Immunofluorescence imaging

Jurkat T cells were allowed to adhere to the HIT3a antibody-coated coverslip for 2 min at 37 °C in imaging buffer and then fixed for 30 min in 4% (wt/vol) PFA solution (Electron Microscopy Sciences). Samples were permeabilized in 0.1% Triton-X-100 for 3 min and then incubated in a blocking solution consisting of 10% FBS (Sigma-Aldrich), 0.01% sodium azide (Sigma-Aldrich), 1× PBS for 1 h at room temperature (RT). After three washes in 1× PBS, the cells were stained with Alexa 647-conjugated antibody in blocking solution (20 μg/ml) for 1 h at RT. The cells were washed 3× in PBS and imaged using TIRF-SIM or TIRF microscope as detailed above.

Image analysis

Image J was used to measure the distribution of molecules at microclusters in multi-color TIRF-SIM images as shown in Fig. 1 and Supplementary Fig. 1 by drawing a line scan across a microcluster, and then measuring the line scan intensity for each channel.
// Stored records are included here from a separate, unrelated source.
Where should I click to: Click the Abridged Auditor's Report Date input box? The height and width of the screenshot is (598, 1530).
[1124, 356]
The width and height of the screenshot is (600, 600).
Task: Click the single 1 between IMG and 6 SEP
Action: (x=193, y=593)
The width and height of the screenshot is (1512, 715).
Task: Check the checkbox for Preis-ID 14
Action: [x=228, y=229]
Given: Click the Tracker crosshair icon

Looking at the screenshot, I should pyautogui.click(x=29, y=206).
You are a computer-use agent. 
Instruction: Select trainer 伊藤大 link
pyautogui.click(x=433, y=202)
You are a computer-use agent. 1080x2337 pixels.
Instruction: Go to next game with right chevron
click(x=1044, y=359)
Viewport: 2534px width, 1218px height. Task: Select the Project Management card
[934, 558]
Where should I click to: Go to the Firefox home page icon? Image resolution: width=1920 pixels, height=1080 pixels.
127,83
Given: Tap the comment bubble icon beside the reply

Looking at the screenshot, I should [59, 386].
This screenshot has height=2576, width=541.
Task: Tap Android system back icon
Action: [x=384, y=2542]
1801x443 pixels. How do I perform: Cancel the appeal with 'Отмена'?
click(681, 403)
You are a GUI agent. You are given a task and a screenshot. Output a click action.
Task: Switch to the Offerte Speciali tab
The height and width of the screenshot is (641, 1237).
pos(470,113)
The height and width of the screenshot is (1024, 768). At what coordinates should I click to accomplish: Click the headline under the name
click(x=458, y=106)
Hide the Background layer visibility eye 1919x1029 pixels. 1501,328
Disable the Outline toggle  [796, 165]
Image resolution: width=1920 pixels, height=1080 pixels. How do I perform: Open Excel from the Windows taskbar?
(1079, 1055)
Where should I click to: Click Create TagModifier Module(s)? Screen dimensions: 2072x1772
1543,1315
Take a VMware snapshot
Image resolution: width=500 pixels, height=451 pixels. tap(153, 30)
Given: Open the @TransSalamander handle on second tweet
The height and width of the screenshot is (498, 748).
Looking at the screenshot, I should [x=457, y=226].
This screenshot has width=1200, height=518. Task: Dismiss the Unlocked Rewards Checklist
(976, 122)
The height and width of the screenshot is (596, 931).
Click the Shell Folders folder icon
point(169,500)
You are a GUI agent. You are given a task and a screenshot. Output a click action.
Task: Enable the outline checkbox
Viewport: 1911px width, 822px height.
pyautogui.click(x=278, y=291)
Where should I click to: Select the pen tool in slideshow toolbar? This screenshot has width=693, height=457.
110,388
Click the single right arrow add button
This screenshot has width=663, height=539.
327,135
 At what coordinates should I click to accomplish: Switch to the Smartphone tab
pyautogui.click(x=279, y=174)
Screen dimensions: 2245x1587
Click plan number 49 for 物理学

After background subtraction, the line scans were normalized for intensity. For kinetic analysis of microclusters, the Time Series Analyzer plugin in Image J was used. A boxed region of interest was cropped over a microcluster and fluorescence intensity over time for all colors was obtained and normalized for intensity. Plotting the normalized intensity of each channel over time resulted in microcluster recruitment graphs as shown in Fig. 2. To measure the kinetic lag between two molecules, the normalized intensity data was exported to the Prism7 software (Graphpad) and analyzed using sigmoidal non-linear fit. The resulting R² was monitored for proper fitting of normalized intensity data. The Kinetic lag was obtained by calculating the difference in the half-max of non-linear fitted curves. Kymographs in Fig. 5b, i were created using Image J.